La réintroduction réussie du bouquetin est réjouissante. Mais elle pose également des obstacles supplémentaires à la réalisation d'attractions touristiques. Une via ferrata ne peut être construite que dans des endroits où il n'y a pas et où il n'y aura pas d'animaux sauvages. Dans la zone de tranquillité pour la faune sauvage récemment mise en place par le canton, nous avons, outre les bouquetins, deux colonies de chamois, des aigles royaux et des gypaètes barbus. Cela fait le bonheur des visiteurs, mais ne génère que des revenus limités. Il s'agit là d'un défi qui touche l'ensemble du secteur lorsque la protection de la nature et des animaux, avec les restrictions et interdictions qui en découlent, menace l'existence des entreprises et de nombreux emplois.

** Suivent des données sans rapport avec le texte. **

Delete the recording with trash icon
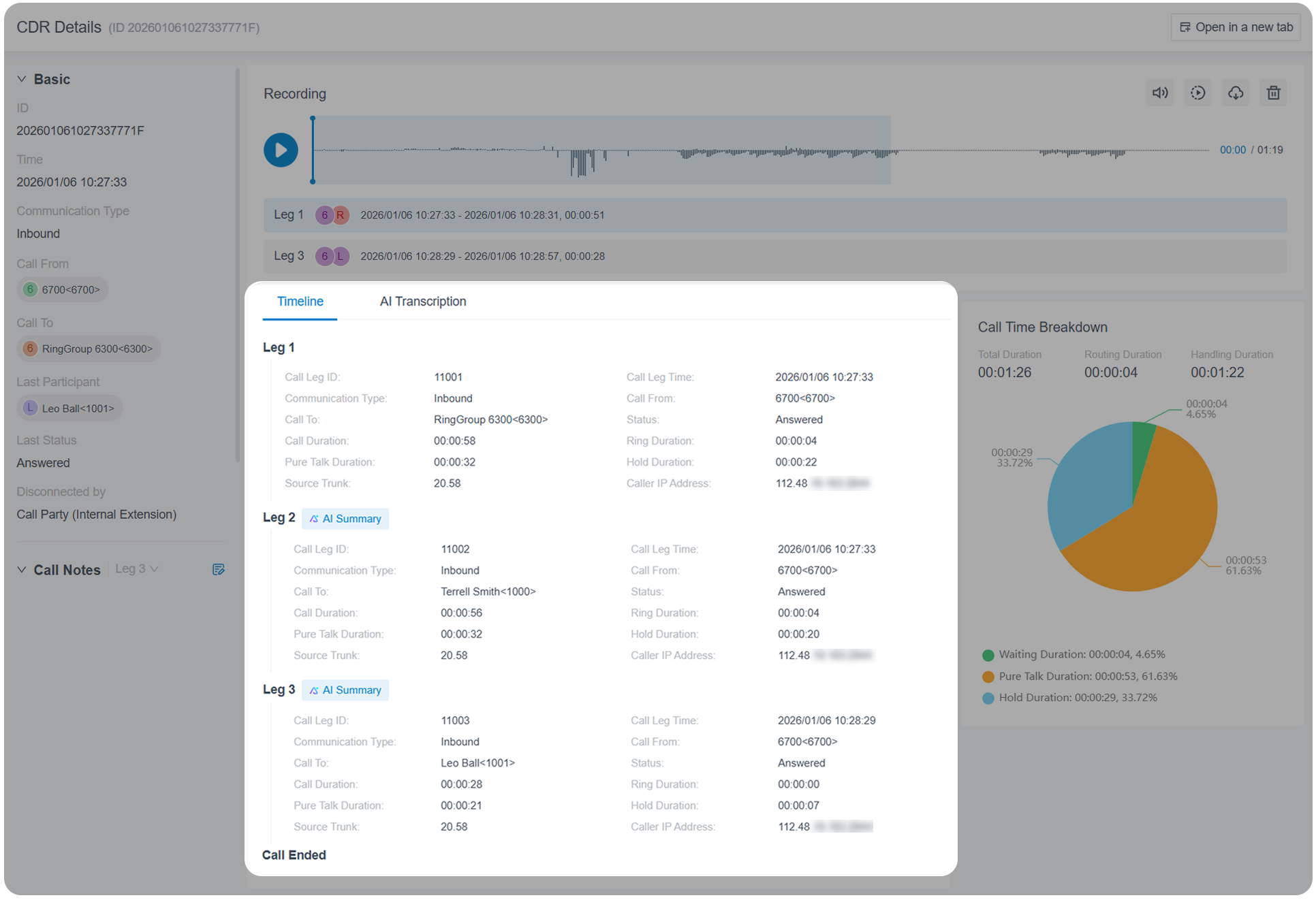1316x900 pixels. (x=1273, y=93)
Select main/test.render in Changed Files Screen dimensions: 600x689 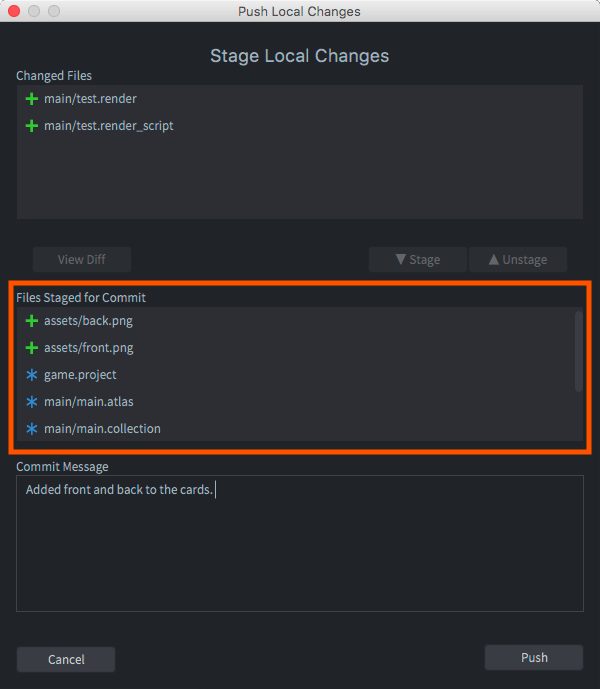tap(300, 99)
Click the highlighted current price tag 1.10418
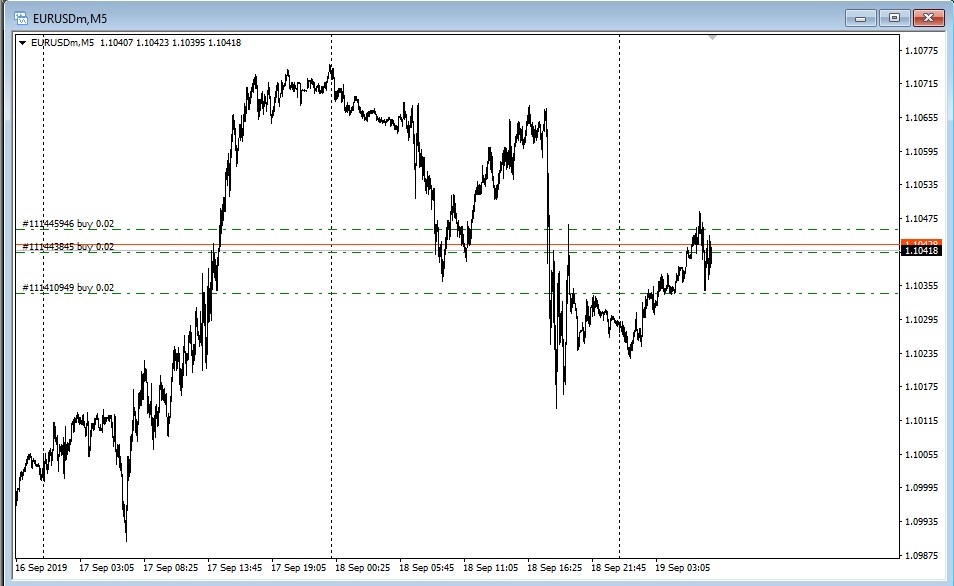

« La réintroduction des bouquetins est une opération coûteuse. À certains moments, nous avions plus d'inspecteurs de chasse et de vétérinaires dans la montagne que de bouquetins. » Stefan Schmid, directeur général, Stockhornbahn SA

Quelles autres mesures prenez-vous pour améliorer la durabilité ?
Schmid : En 2026, nous participerons à un projet pilote de bus qui reliera notamment les gares BLS du Simmental à la station inférieure du téléphérique du Stockhorn. Cela permettra d'éviter les 15 minutes de marche entre la gare BLS d'Erlenbach et la station inférieure du téléphérique du Stockhorn. Cette nouvelle offre de transport public devrait être disponible à partir du changement d'horaire en décembre 2025.
Une autre nouveauté est un magasin de spécialités alimentaires dans la station intermédiaire. Nous y proposons notamment des produits agricoles locaux de nos voisins, les agriculteurs de montagne. Dans le cadre d'une collaboration, la visite d'une exploitation alpine pendant la production de fromage est à l'étude, ce qui devrait être particulièrement intéressant pour les visiteurs qui ne connaissent pas l'agriculture de montagne suisse.
Avec l'abandon du ski il y a 20 ans et le développement vers une destination estivale, nous avons eu du succès ces dernières années. Aujourd'hui, nous voyons plutôt le potentiel de développement en hiver, même sans ski, grâce à des attractions variées. Un tiers de nos revenus sont aujourd'hui générés pendant la saison froide. Mais cela ne va pas de soi : chaque année, à l'automne, nous devons fournir un effort personnel considérable dans le domaine du marketing.